Task details. Write the next part of the text on bus contention and TDMA in embedded systems, starting after its last sentence.

Page text.
--------

Now, look at the bus load. Figure 1 demonstrates that the highest transient bus load leading to the worst distortion of the Subsystem 2 traffic is caused by the best-case execution time (BCET) of P1, which was not a corner case in subsystem design. It is therefore likely that this system corner case will not be covered in simulation and the system might fail.

This example shows a fundamental performance simulation problem. Simulation patterns from function simulation are not sufficient, because they do not check for the non-functional dependencies of the two functionally unrelated subsystems. The subsystem corner cases are not sufficient as they do not match the system corner cases. The system integrator cannot generate new corner cases because he/she is not aware of what the corresponding worst-case subsystem behavior might be. To make the situation even more complicated, communication of Subsystem 1 in the example is distorted not only by the DSP subsystem but also by its own sensor-to-CPU traffic. Unfortunately, the typical bus standards introduce such non-functional dependencies.

Unlike standard software, such uncertain behavior is intolerable in embedded systems design especially when life-critical functions are involved. Firing an airbag 10 milliseconds late, for example, consumes roughly half the time it would take your head to hit the steering wheel. Even if lives are not involved, however, such system failures can be costly. They can make products unmarketable, as people are typically not willing to accept an embedded system with the quality of PC software.

One possible answer is to use integration techniques and strategies that avoid non-functional dependencies. The Time Division Multiple Access (TDMA) protocol assigns a fixed time slot to each logic communication channel—i.e., Sens-CPU, CPU-HW, IP-DSP—and remains unused even if the communication is not active. This way, each logic communication channel receives a fixed share of the overall bandwidth regardless of the other subsystems. The discrete time slots introduce jitter, but this jitter can be bounded and may already be considered in component design. This conservative technique is adopted both on the chip level, where it is used, for example, by Sonics Micronetworks, and in larger-scale systems such as the Time-Triggered Protocol (TTP) for safety-critical automotive and aerospace applications (www.ttagroup.org).

--------

Given material.
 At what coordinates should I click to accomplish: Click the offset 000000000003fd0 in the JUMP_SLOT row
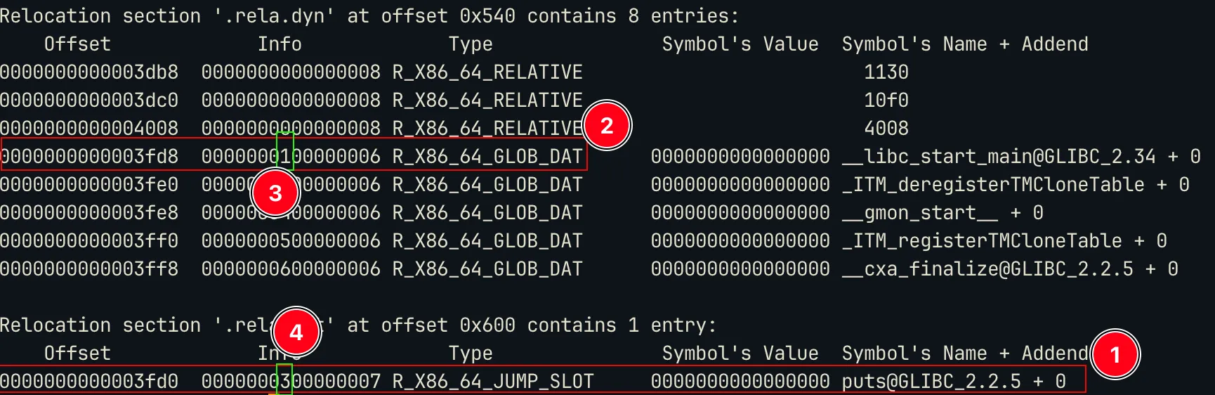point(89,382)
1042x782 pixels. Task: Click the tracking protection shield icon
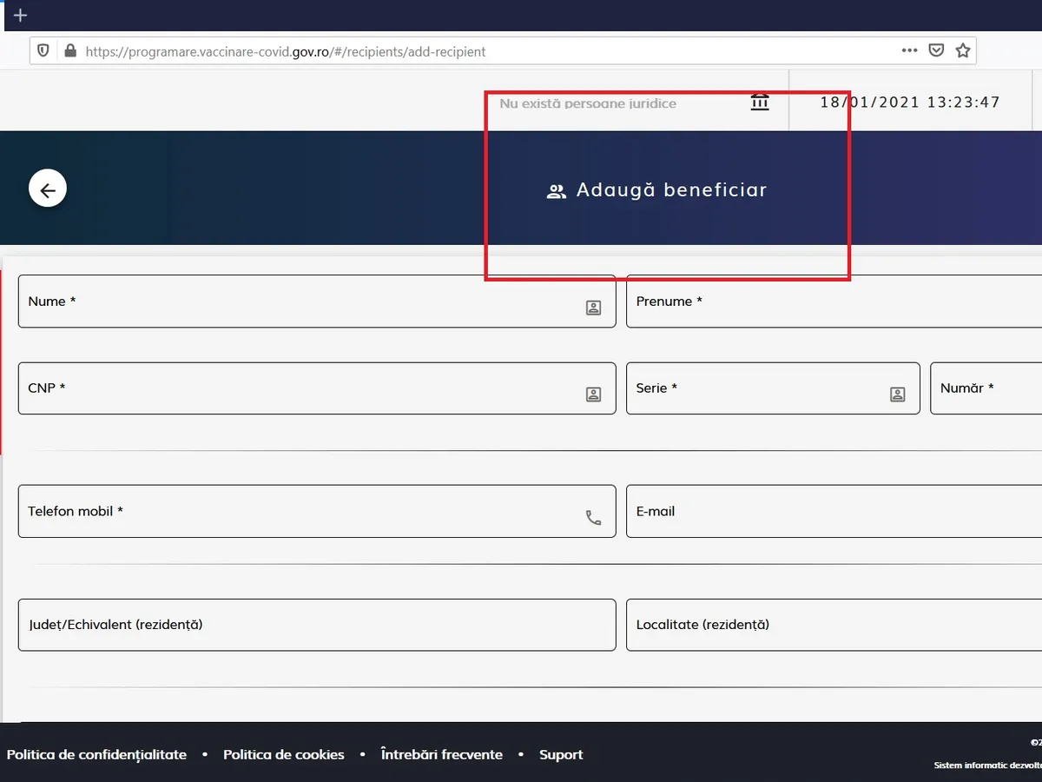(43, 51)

--------

Solved problem.
The TDMA technique can be applied to processor scheduling and extended all the way to software development, where the elegantly simple math describing TDMA performance can be used for a system-wide performance analysis and control, such as in the Giotto tool of UC Berkeley. (For more information about Giotto, refer to "Time-safety Checking for Embedded Programs," by Th. Henzinger, Ch. Kirsch, R. Majumdar, and S. Matic, in the Proceedings of the Second International Workshop on Embedded Software (EMSOFT), Lecture Notes in Computer Science 2491, Springer-Verlag, 2002, pp. 76-92, or http://www-cad.eecs.berkeley.edu/~fresco/giotto/.)

However, conservative design with TDMA comes at a performance (and power) price. If short response times are required, or if the system reacts to non-periodic and burst events, or if the load varies depending on system scenarios, then the system must be significantly over-designed. The problem is that even a small change in the conservative strategy dilutes the conservative properties. For example, in a round-robin strategy, which assigns unused slots to the next process or communication in line, you see the same non-functional dependencies, even though round-robin at least guarantees minimum performance that is equivalent to TDMA.

PERFORMANCE ANALYSIS

Before resorting to conservative design, you might take a closer look at more formal performance analysis. Statistical approaches do not seem adequate given the complex deterministic communication patterns. They do not capture very specific overload conditions and either can be risky or lead to overly conservative design.

Advanced embedded systems engineers are likely to be familiar with the formal methods developed for real-time computing, at least with rate-monotonic scheduling and analysis (RMS and RMA). RMA shows the principle of such formal methods. RMA abstracts from individual process activations (as used in simulation) to activation patterns. Based on these activation patterns and process WCETs, it derives schedulability and worst-case response times.

A host of work exists in the realtime computing community on schedulability and response time tests using activation patterns and WCET as input. The WCETs are typically simulated or measured. We've seen major progress recently in formal program analysis leading to the first commercial tools available for modeling program execution (www.absint.com). Some open issues remain, such as coupling effects in cache architectures and BCET analysis, but we may expect formal analysis solutions in the near future that could replace or complement measurement or simulation, provided enough investment is made in the EDA technology and processor models.

If such formal methods are available, why the need for conservative design? The main limitation is that these methods do not easily scale to larger heterogeneous embedded systems, such as that shown in Figure 1. They cover one processor or bus or, at most, a subsystem with homogeneous scheduling. There are proposals combining a few different scheduling strategies, such as RMS on a processor and TDMA on the bus (see, for example, "Holistic scheduling and analysis of mixed time/event-triggered distributed embedded systems," by P. Pop, P. Eles, and Z. Peng, Proceedings of the International Symposium on Hardware/Software Codesign (CODES02), pp.187-192, Estes Park, CO, 2002), but I know of no general coherent "holistic" approach covering a system like that in Figure 1.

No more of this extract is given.